Here, Plaintiffs Maradiaga and Del Rosario-Bell were arrested for OGA and Plaintiffs Carr and Park were arrested for disorderly conduct for failing to comply with an order to disperse. There was sufficient probable cause to arrest Plaintiffs for both charges. Plaintiffs' presence created a security risk for officers conducting the vehicle checkpoint, and they did not comply with numerous directives to move to a safe distance. An ongoing traffic stop is "especially fraught with danger to police officers." Arizona v. Johnson, 555 U.S. 323, 330 (2009). Officers conducting the checkpoint needed to display a heightened level of focus to observe the stopped occupants and vehicles, while also staying alert to the traffic passing directly behind them. By congregating mere feet from the stopped vehicles, Plaintiffs created a distraction for officers, or at the very least, presented an additional unknown factor to officers who were already trying to assess and minimize other potentially emergent safety concerns with the checkpoint. Moreover, Plaintiffs approached the checkpoint at night, when visibility was diminished. Plaintiffs' close proximity presented a safety risk and interfered with the officers' ability to conduct the vehicle checkpoint.

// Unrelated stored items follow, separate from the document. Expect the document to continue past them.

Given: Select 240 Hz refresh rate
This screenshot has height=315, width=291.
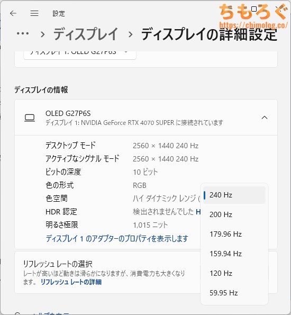Looking at the screenshot, I should click(234, 195).
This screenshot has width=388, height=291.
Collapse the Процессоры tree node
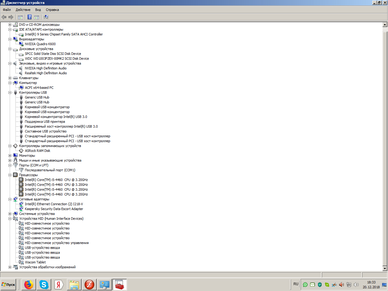pyautogui.click(x=10, y=175)
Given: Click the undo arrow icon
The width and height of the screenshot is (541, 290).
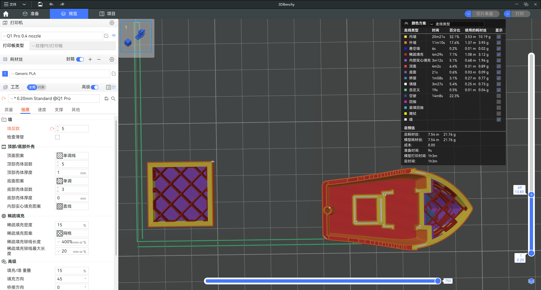Looking at the screenshot, I should (51, 4).
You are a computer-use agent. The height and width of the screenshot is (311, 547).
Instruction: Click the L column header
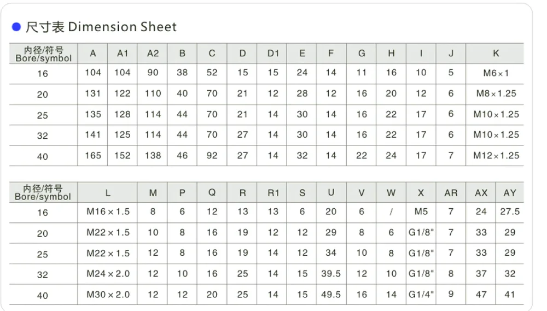[108, 193]
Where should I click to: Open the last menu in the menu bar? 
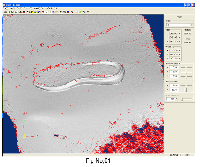54,8
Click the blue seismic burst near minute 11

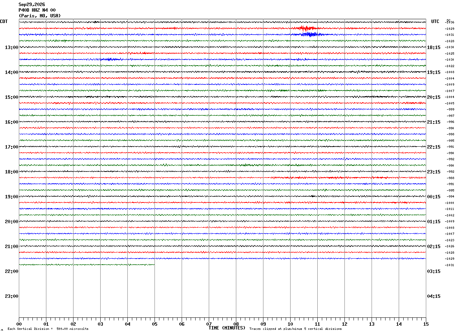coord(308,34)
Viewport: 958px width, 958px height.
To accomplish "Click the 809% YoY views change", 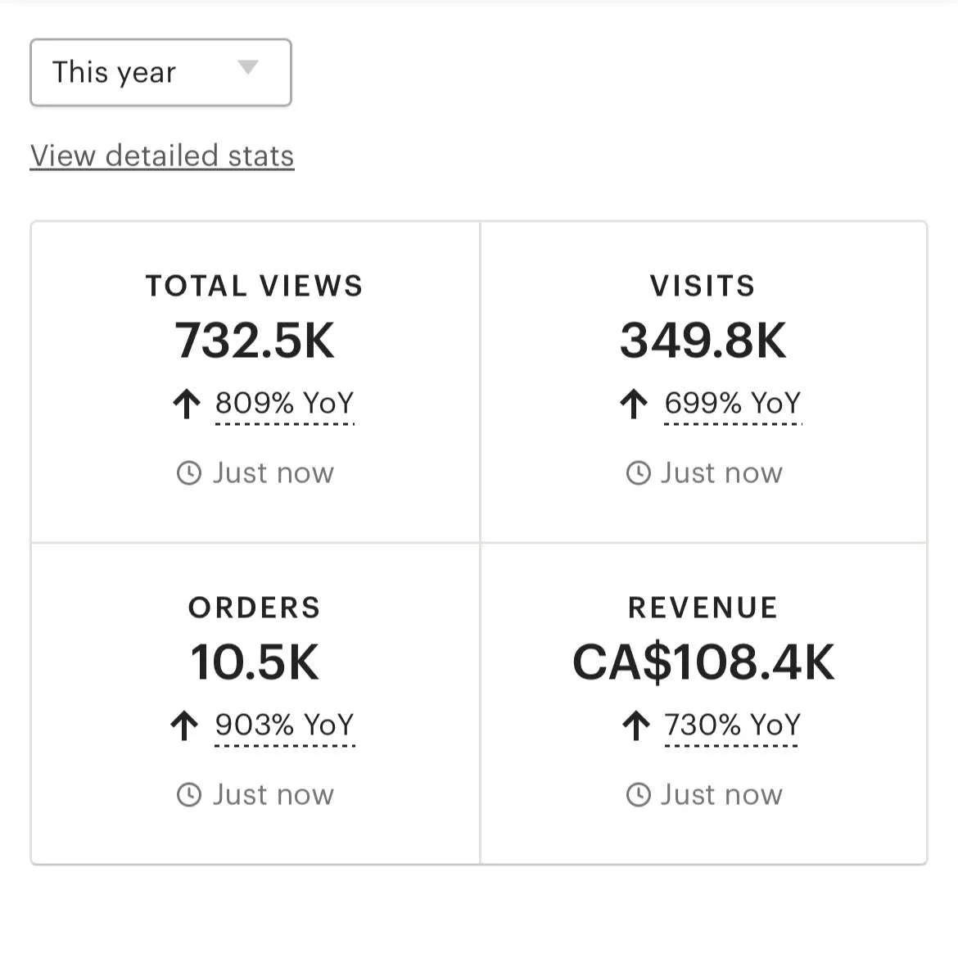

"A person is guilty of obstructing governmental administration when he intentionally obstructs, impairs or perverts the administration of law or other governmental function or prevents or attempts to prevent a public servant from performing an official function, by means of intimidation, physical force or interference." NY Penal Law § 195.05.

"A person is guilty of disorderly conduct when, with intent to cause public inconvenience, annoyance or alarm, or recklessly creating a risk thereof . . . [h]e congregates with other persons in a public space and refuses to comply with a lawful order of the police to disperse." New York Penal Law § 240.20(6).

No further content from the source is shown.